DOCUMENT PASSAGE:
━━━━━━━━━━━━━━━━━━━━

Solution requirements

Mutual Exclusion(互斥 MS):only one process can execute in CS
Progress(空闲让进不卡死):当没有线程在执行临界区代码时，必须在申请进入临界区的线程中选择一个线程，允许其执行临界区代码，保证程序执行的进展
Bounded waiting(有限等待):从一个进程申请进入 CS ，必须在有限的时间内获得许可，不能无限等待(prevent starvation)

Peterson's solution:solves two-threads synchronization

Assume LOAD and STORE are atomic(原子性：不可打断)
Two processes share two variables
boolean flag[2]:whether a process is ready to enter CS
int turn:current process in the CS

Process 0:
do {
    flag[0] = true;
    turn = 1;
    while (flag[1] && turn == 1);
    // critical section
    flag[0] = false;
    // remainder section
} while (true);
Process 1:
do {
    flag[1] = true;
    turn = 0;
    while (flag[0] && turn == 0);
    // critical section
    flag[1] = false;
    // remainder section
} while (true);

Problem:

only avaliable for two threads
assume LOAD and STORE are atomic
Instruction reorder is not allowed(commonly happends nowadays)

flag = False;
Thread 1
  while(!flag);
  print(x);
Thread 2
  x = 100;
  flag = True

expected output:100
reorder thread 2 -> output:0

Hardware support
Uniprocessors(单处理器):disable interrupts
Problem:code execute without preemption;inefficient
Solution

Memory Barriers
Hardware Instructions
Atomic Variables

Memory Barriers

Strongly ordered:a memory modification of one process is immediately visible to other processors(stable but complex,lower performance)
Weakly ordered(high efficiency)

A memory barrier is an instruction that forces any change in memory to be made visible to all the processors.

flag = False;
Thread 1
  while(!flag);
  memory_barrier();//Ensure the value of x is not read prior to seeing the change of flag.
  print(x);
Thread 2
  x = 100;
  memory_barrier();//Ensure that the new value of x is visible to other processors prior to the change offlag.
  flag = True

Hardware Instructions
1.Test-and-set

bool test_set(bool *target)
{
  bool rv = *target;
  *target = TRUE;
  return rv;
  //set and return old value
}

example:
bool lock = FALSE;
do{
  while(test_set(&lock));//busy wait
  critical section
  lock = FALSE;
  remainder section
}while(TRUE);

For single-core:close interrupt before test_set and open it after
For multi-core:lock the bus(总线)

Bounded waiting

do{
  waiting[i] = true;
  while(waiting[i] && test_and_set(&lock));
  waiting[i] = false;

  critical section

  j = (i + 1) % n;
  while((j != i) && !waiting[j])
    j = (j + 1) % n;
  if(j == i)
    lock = false;
  else
    waiting[j] = false;

  remainder section
}while(true);

2.Compare-and-swap

int compare_and_swap(int *value, int expected, int new_value)
{
  int temp = *value;
  if(*value == expected)

━━━━━━━━━━━━━━━━━━━━

SUPPLIED DATA:
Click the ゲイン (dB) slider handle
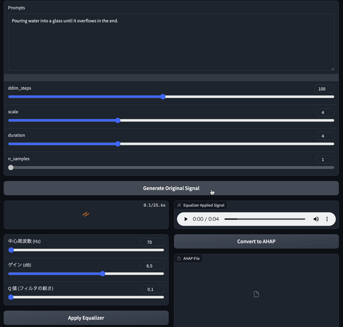click(x=102, y=274)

━━━━━━━━━━━━━━━━━━━━

PROBLEMS:
1 – In the synchronization notes, what should be done on a multi-core system when using test-and-set?
2 – Copy the part of the synchronization notes between "Hardware support" and "but complex,lower performance)", inclusive.
3 – Continue the synchronization notes from the point where they stop.
The data were taken from a separate source.

RESPONSES FOR EACH TASK:
1 – Lock the bus.

2 –
Hardware support
Uniprocessors(单处理器):disable interrupts
Problem:code execute without preemption;inefficient
Solution

Memory Barriers
Hardware Instructions
Atomic Variables

Memory Barriers

Strongly ordered:a memory modification of one process is immediately visible to other processors(stable but complex,lower performance)

3 –
    *value = new_value;
  return temp;
}

Solution:(given by Intel x86 cmpxchg(lock the bus))
while(true)
{
  while(compare_and_swap(&lock, 0, 1) !=0);
  /* do nothing */
  /* critical section */
  lock =0;
  /* remainder section */
}

ARM64:LDXR&SDXR(load-exclusive&store-exclusive)

Atomic Variables

void increment(atomic int *v) {
    int temp;
    do {
        temp = *v;
    } while (temp != compare_and_swap(v, temp, temp + 1));
}

Mutex Locks互斥锁 Semaphore

while(true){
  acquire lock
  critical section
  release lock
  remainder section
}

//Definition
//atomically implemented
acquire(){
  while(compare_and_swap(&locked, false, true));//busy waiting
}

release(){
  lock = false;
}

busy waiting:忙等待 spinlock T0 acquires lock -> INTERRUPT->T1 runs, spin, spin spin... -> INTERRUPT->T0 runs -> INTERRUPT->T1 runs, spin, spin spin...INTERRUPT-> T0 runs, release locks ->INTERRUPT->T1 runs, enters CS
T1 busy waits all its CPU time until T0 releases lock
T0 holds the lock,but does not get CPU

Reduce busy waiting - just yield(moving from running to sleeping)

void init() {
  flag = 0;
}
void lock() {
  while(test_set(&flag, 1) == 1) 
  yield();// give up the CPU
}
void unlock() {flag = 0;}

apply waiting-queue(semaphore(by Dijkstra)(lock-queue))
wait(S){
  while(S <= 0) ; //busy wait
  S --;
}
signal(S){
  S ++;
}

semaphore

binary semaphore
counting semaphore

typedef struct{
  int value;//空闲资源数
  struct list_head *waiting_queue;
}semaphore;

wait(semaphore *S){
  S -> value --;//MS is needed(mutex)
  while(S -> value < 0) {
    add this process to S -> list;
    block();
  }
}
signal(semaphore *S){
  S -> value ++;
  if(S -> value <= 0){
    remove a proc.P from S->list;
    wakeup(P);
  }
}

//atomic wait and signal

No busy waiting on critical section:they are sleeping for waiting ——save CPU time

final exam

choose between Mutex(spinlock) & semaphore:context switch time overhead

Mutex/spinlock

no blocking
waste CPU on looping
good for short CS

Semaphore

no looping
context switch is time-consuming
good for long CS

Question:How to make wait and signal be atomic?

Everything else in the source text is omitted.